Polish Bathroom Fitter

We recently had our bathroom stripped bare and refitted. Pink wallpaper became white tiles, the acrylic bath with a hole became a whole enamel bath. That sort of thing.

The company we had in to do the fitting presented us with two faces: Ray, the South African boss (or mere line manager, but I suspect they’re not that huge an operation) and Adam (or ‘Adamski’ as Ray said at one point), a Polish all-rounder in the game of bathroom fitting.

Things were progressing really well, and a nine day job was scheduled to be finished in six and a half. Adam had been very hard working, an amiable and cheery chap, but a little difficult to communicate with. His English was languishing somewhere south of Peter and Jane books. Ray provided telephone and in-person support for the more difficult exchanges. 

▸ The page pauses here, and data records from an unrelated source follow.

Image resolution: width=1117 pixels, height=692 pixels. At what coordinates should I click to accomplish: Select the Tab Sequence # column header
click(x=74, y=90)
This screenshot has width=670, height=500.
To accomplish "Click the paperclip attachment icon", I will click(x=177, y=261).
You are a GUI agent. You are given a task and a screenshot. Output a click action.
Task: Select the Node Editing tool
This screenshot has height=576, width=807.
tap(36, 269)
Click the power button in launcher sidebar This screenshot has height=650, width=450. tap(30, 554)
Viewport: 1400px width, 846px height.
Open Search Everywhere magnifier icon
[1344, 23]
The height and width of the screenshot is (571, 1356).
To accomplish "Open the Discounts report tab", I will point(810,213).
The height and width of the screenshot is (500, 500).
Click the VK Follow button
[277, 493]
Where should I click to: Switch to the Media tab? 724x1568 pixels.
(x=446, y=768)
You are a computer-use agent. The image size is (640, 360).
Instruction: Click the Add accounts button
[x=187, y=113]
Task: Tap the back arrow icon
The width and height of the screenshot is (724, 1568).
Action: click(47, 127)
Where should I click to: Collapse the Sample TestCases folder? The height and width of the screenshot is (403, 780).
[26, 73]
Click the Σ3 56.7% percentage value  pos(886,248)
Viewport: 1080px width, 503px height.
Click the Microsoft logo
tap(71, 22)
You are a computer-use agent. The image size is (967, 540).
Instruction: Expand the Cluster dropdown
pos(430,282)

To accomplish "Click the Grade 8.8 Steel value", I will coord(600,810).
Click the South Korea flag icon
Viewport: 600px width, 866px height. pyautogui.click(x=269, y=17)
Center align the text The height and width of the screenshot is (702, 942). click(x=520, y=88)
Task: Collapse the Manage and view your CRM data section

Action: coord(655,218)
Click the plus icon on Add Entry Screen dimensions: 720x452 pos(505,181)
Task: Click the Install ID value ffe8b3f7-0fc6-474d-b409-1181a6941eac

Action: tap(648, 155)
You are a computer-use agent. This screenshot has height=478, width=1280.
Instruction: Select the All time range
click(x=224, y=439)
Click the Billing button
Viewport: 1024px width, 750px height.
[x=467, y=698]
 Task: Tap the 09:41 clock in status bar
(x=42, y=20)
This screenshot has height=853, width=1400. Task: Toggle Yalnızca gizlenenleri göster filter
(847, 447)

On the morning of completion and pursuant to the advice of my father, I started the process of snagging in preparation for winding up the operation. One thing I wouldn’t have thought to do without the paternal advice was to check that the bath overflow worked. I filled the bath and kept the taps running. The overflow was working brilliantly; the water was hardly rising past it. With the test concluded, I headed down to the kitchen for breakfast.

As you will have predicted, that’s when I saw the drips from the ceiling. These were followed shortly afterwards by streams of water coming out from the window frames and pooling inside and outside the house.

There was a knock at the door: Adamski had arrived. I rushed to let him in and raced to think of how I could communicate the issue at hand. I hit on one of the few words he knew, "Problem!", and led him through to the kitchen. On seeing the water works he used one of the other words he knew, "Shit!", and raced upstairs to sort it out.

It seems that the overflow pipe had been loose and had simply detached itself from the bath. The water dribbled out the overflow, down the underside of the bath and into the floor, but it wasn’t a huge amount. The real problem was when I emptied the bath. The overflow pipe had flopped to the ground and was lying lower than the normal waste pipe did. The entire bath full of water had taken the easiest route out of the system and flowed out of the detached overflow pipe and onto the kitchen ceiling.

We were lucky that the flow took it into the wall, and it appears (several days after the event) that we’ve suffered no damage from the incident.

So now we have a new bathroom and an embarassed Pole from whom, to my thinking, we might be able to call in a favour in the future.